Home > Report Designer > Reporting Trees > Reporting Unit Structures
Reporting Unit Structures
Sage Intelligence Reporting uses the following kinds of reporting units:
- A detail unit draws information directly from the financial data or from a Microsoft Excel spreadsheet file.
- A summary unit summarizes data from lower-level units.
A reporting tree consists of parent reporting units and child reporting units:
- A parent reporting unit is a summary unit that pulls summarized information from a detail unit. A summary unit can be both a detail unit and a summary unit; that is, a summary unit can draw information from a lower unit, the financial data, or an Excel spreadsheet. Thus, a parent unit can, in turn, be the child unit of a higher parent unit.
- A child reporting unit can be either a detail unit that pulls information directly from the financial data or a spreadsheet, or it can be an intermediate summary unit (that is, the parent unit to a lower unit, but also the child unit to a higher-level summary unit).
The following diagram shows the parent and child reporting units, and their hierarchical relationship, for the organization Worldwide Enterprises inc.
The lowest-level detail reporting units (Retail Sales, Wholesale Sales, Lab and Studio) represent departments in the financial data.
The higher-level summary units simply summarize information from the detail units.
In Sage Intelligence Reporting, you can create an unlimited number of reporting trees to view your organization in different ways. Each reporting tree can contain any combination of departments and summary units.
By rearranging the structure among the reporting units, you can create different reporting trees. You can then use the same Report Designer Layout with each reporting tree, enabling you to create different financial report layouts very quickly.

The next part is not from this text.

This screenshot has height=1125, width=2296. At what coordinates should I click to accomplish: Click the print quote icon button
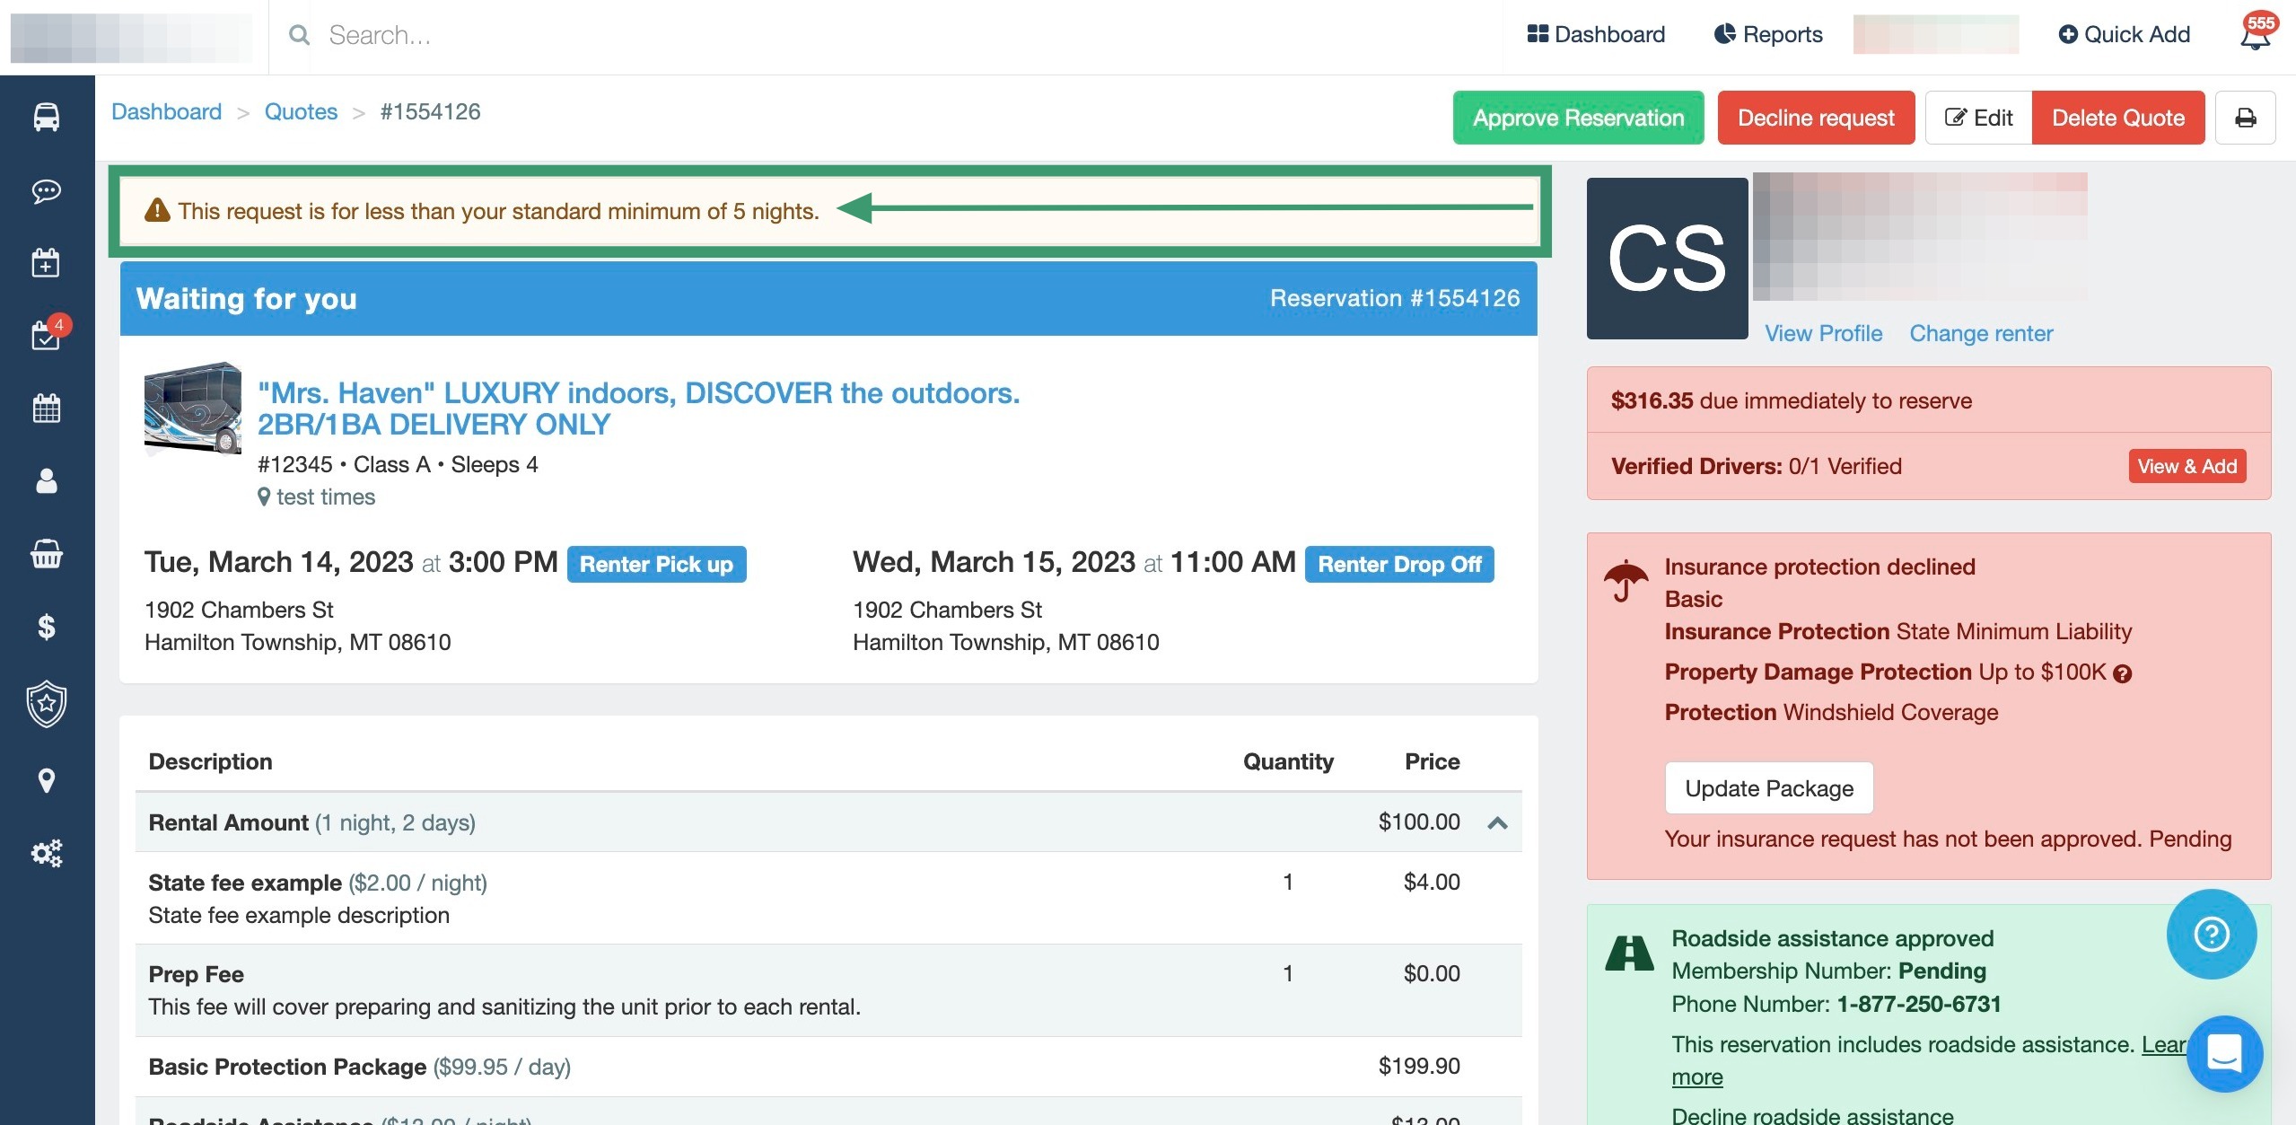[2245, 118]
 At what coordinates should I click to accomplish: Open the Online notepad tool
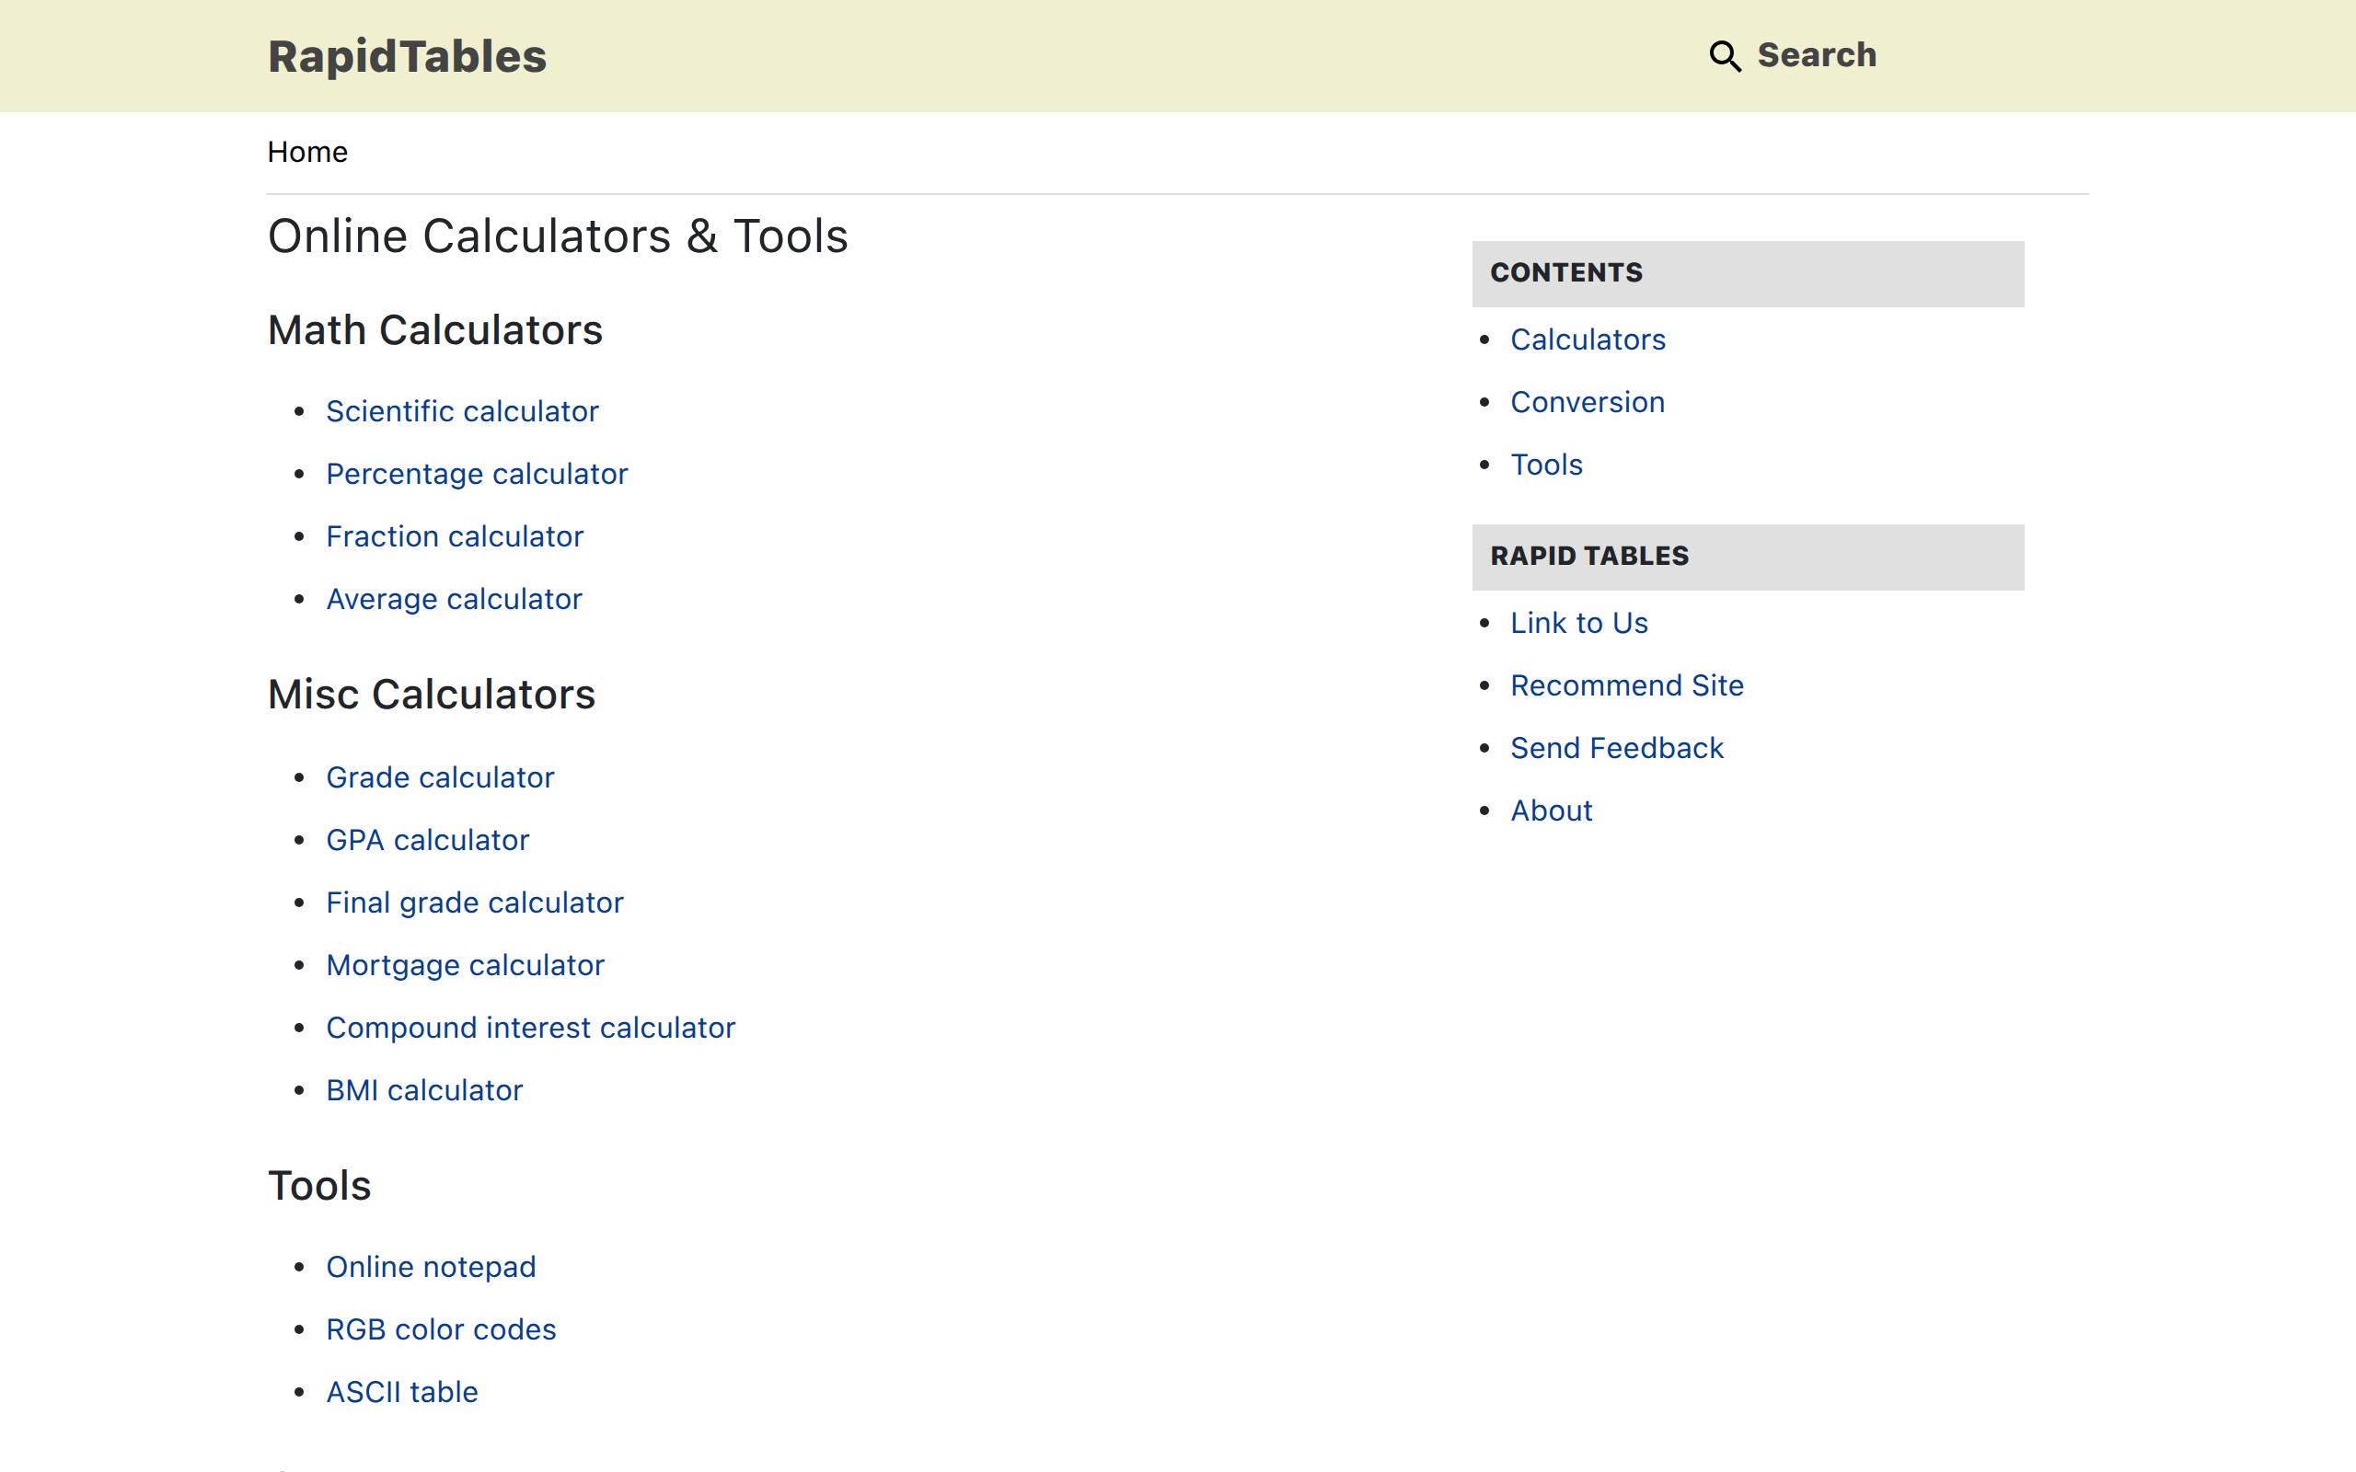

For example, the diagram below shows a reporting tree that is essentially the same as the reporting tree that is shown above. The difference is that the reporting structure displays an organizational structure that is divided by business function instead of by location. These two reporting trees demonstrate different perspectives on entity operations.
If you create several different reporting trees, you can print a series of financial statements each month that analyze and present your entity's operations in various ways.